Entries supplied
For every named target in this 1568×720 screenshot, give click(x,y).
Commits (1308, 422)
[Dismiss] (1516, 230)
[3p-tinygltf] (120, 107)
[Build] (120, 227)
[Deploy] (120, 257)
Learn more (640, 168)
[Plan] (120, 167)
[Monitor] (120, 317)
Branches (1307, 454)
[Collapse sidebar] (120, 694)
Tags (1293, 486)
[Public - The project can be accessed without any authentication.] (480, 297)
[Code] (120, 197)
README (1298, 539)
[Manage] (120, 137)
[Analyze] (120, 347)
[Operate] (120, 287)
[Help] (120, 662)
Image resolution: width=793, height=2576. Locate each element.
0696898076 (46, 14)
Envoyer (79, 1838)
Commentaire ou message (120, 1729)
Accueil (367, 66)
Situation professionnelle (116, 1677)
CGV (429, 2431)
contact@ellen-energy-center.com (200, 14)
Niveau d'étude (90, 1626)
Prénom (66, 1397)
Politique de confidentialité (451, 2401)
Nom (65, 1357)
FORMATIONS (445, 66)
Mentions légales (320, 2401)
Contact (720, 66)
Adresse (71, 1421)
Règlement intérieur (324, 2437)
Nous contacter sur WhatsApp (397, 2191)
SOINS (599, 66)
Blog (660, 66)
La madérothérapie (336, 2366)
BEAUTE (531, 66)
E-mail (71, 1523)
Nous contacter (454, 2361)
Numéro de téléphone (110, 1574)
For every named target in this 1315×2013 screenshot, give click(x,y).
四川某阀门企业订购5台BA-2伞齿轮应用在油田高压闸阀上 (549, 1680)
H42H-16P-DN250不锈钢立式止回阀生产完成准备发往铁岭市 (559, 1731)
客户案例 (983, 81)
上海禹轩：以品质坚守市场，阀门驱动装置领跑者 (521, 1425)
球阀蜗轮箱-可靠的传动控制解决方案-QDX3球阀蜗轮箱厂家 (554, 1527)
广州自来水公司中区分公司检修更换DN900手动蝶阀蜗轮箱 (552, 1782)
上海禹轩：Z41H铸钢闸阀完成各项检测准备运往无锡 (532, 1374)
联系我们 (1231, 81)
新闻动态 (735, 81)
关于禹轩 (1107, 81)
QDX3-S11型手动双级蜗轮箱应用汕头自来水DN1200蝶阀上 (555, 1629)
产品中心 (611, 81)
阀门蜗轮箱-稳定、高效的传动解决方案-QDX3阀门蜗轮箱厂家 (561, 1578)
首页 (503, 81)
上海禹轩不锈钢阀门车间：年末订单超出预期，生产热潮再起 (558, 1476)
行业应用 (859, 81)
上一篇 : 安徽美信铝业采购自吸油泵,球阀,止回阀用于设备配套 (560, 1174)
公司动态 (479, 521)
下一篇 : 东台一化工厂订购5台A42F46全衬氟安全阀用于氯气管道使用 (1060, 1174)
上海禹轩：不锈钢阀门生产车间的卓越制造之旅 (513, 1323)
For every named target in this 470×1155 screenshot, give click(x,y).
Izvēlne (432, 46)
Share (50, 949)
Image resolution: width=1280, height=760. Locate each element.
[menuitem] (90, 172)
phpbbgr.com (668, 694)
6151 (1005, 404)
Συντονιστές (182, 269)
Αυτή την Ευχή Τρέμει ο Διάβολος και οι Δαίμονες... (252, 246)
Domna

Exercise aim
Update all the entries above, changing every "give click(x,y)" to "return tap(x,y)" and leaving everything else unchanged.

Exercise response
For every named target in this 1568×720 screenshot, return tap(x,y).
Commits (1308, 422)
[Dismiss] (1516, 230)
[3p-tinygltf] (120, 107)
[Build] (120, 227)
[Deploy] (120, 257)
Learn more (640, 168)
[Plan] (120, 167)
[Monitor] (120, 317)
Branches (1307, 454)
[Collapse sidebar] (120, 694)
Tags (1293, 486)
[Public - The project can be accessed without any authentication.] (480, 297)
[Code] (120, 197)
README (1298, 539)
[Manage] (120, 137)
[Analyze] (120, 347)
[Operate] (120, 287)
[Help] (120, 662)
Image resolution: width=793, height=2576. Locate each element.
0696898076 (46, 14)
Envoyer (79, 1838)
Commentaire ou message (120, 1729)
Accueil (367, 66)
Situation professionnelle (116, 1677)
CGV (429, 2431)
contact@ellen-energy-center.com (200, 14)
Niveau d'étude (90, 1626)
Prénom (66, 1397)
Politique de confidentialité (451, 2401)
Nom (65, 1357)
FORMATIONS (445, 66)
Mentions légales (320, 2401)
Contact (720, 66)
Adresse (71, 1421)
Règlement intérieur (324, 2437)
Nous contacter sur WhatsApp (397, 2191)
SOINS (599, 66)
Blog (660, 66)
La madérothérapie (336, 2366)
BEAUTE (531, 66)
E-mail (71, 1523)
Nous contacter (454, 2361)
Numéro de téléphone (110, 1574)
For every named target in this 1315×2013 screenshot, return tap(x,y).
四川某阀门企业订购5台BA-2伞齿轮应用在油田高压闸阀上 (549, 1680)
H42H-16P-DN250不锈钢立式止回阀生产完成准备发往铁岭市 (559, 1731)
客户案例 (983, 81)
上海禹轩：以品质坚守市场，阀门驱动装置领跑者 (521, 1425)
球阀蜗轮箱-可靠的传动控制解决方案-QDX3球阀蜗轮箱厂家 (554, 1527)
广州自来水公司中区分公司检修更换DN900手动蝶阀蜗轮箱 (552, 1782)
上海禹轩：Z41H铸钢闸阀完成各项检测准备运往无锡 (532, 1374)
联系我们 (1231, 81)
新闻动态 (735, 81)
关于禹轩 (1107, 81)
QDX3-S11型手动双级蜗轮箱应用汕头自来水DN1200蝶阀上 (555, 1629)
产品中心 (611, 81)
阀门蜗轮箱-稳定、高效的传动解决方案-QDX3阀门蜗轮箱厂家 (561, 1578)
首页 (503, 81)
上海禹轩不锈钢阀门车间：年末订单超出预期，生产热潮再起 (558, 1476)
行业应用 (859, 81)
上一篇 : 安徽美信铝业采购自吸油泵,球阀,止回阀用于设备配套 (560, 1174)
公司动态 (479, 521)
下一篇 : 东台一化工厂订购5台A42F46全衬氟安全阀用于氯气管道使用 (1060, 1174)
上海禹轩：不锈钢阀门生产车间的卓越制造之旅 (513, 1323)
For every named target in this 470×1155 screenshot, return tap(x,y).
Izvēlne (432, 46)
Share (50, 949)
Image resolution: width=1280, height=760. Locate each element.
[menuitem] (90, 172)
phpbbgr.com (668, 694)
6151 (1005, 404)
Συντονιστές (182, 269)
Αυτή την Ευχή Τρέμει ο Διάβολος και οι Δαίμονες... (252, 246)
Domna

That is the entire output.